## Work item
Give again, unaltered, the lines of the listing below that run from the line having "The image size is (1568, 519)." through the line having "Given: Click the 回收 recycle button".

## Task input
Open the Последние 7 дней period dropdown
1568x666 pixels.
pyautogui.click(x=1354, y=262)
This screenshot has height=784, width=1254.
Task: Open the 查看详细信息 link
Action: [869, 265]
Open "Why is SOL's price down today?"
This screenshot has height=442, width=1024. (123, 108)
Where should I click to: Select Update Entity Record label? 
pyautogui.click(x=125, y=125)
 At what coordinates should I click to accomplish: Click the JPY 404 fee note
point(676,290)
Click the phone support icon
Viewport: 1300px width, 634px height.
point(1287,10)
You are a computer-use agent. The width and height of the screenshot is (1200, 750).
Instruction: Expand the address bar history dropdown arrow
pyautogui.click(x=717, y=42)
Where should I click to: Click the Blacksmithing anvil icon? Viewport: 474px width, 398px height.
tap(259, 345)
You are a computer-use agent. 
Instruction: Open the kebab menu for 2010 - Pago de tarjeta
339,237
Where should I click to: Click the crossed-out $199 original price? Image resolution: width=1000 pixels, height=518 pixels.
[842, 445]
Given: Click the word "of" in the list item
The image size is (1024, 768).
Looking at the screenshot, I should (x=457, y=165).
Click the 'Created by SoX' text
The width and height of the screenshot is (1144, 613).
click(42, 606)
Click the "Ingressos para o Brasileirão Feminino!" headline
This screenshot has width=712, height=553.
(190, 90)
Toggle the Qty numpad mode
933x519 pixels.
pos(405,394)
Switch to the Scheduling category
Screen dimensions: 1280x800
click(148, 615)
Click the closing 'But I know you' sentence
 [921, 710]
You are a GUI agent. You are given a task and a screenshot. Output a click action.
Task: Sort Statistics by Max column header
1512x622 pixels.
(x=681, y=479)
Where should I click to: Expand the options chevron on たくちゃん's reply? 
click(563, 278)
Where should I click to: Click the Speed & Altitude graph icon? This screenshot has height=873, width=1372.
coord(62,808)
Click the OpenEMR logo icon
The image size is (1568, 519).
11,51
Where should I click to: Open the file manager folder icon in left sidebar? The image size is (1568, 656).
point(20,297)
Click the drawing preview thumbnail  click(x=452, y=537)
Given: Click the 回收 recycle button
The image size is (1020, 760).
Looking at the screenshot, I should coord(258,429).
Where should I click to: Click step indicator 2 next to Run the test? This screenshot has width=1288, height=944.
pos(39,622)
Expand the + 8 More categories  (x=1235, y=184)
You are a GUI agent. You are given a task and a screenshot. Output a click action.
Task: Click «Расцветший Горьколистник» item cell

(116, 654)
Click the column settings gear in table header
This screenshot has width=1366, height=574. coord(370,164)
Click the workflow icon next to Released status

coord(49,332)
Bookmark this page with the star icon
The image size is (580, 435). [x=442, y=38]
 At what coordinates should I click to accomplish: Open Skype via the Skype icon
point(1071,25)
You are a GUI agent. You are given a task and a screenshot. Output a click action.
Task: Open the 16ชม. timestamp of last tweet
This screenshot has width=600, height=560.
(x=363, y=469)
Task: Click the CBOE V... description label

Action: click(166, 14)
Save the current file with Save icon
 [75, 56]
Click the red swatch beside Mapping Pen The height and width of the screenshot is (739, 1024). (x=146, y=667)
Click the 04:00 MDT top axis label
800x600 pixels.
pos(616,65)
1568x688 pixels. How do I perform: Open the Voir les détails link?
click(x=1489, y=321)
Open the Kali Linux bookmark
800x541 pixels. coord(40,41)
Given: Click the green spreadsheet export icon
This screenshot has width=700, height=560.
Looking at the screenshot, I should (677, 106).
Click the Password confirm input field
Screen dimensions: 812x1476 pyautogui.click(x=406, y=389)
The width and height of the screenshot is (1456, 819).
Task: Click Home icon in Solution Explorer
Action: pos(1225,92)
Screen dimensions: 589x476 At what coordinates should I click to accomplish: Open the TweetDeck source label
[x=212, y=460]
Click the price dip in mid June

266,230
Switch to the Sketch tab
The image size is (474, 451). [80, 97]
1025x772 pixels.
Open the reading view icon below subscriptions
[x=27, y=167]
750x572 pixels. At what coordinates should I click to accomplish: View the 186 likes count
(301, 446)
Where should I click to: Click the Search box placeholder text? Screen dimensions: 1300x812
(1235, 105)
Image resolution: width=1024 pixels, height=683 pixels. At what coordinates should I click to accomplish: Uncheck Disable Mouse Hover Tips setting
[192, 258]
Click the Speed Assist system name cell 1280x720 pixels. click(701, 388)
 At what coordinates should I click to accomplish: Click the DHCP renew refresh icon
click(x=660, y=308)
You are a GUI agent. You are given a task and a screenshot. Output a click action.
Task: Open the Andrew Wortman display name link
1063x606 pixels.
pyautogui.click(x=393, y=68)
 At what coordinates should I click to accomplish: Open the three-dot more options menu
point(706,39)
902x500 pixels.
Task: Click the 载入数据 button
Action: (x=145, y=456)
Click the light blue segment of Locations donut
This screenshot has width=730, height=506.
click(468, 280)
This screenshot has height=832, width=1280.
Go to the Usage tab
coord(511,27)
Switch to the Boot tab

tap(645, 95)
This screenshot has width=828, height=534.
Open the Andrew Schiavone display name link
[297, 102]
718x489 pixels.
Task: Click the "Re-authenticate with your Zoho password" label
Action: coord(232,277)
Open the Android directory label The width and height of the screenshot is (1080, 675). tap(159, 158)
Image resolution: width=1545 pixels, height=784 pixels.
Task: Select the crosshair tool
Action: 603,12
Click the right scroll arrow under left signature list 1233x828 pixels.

## Worked solution
The image size is (1568, 519).
11,51
Where should I click to: Open the file manager folder icon in left sidebar? The image size is (1568, 656).
point(20,297)
Click the drawing preview thumbnail  click(x=452, y=537)
Given: Click the 回收 recycle button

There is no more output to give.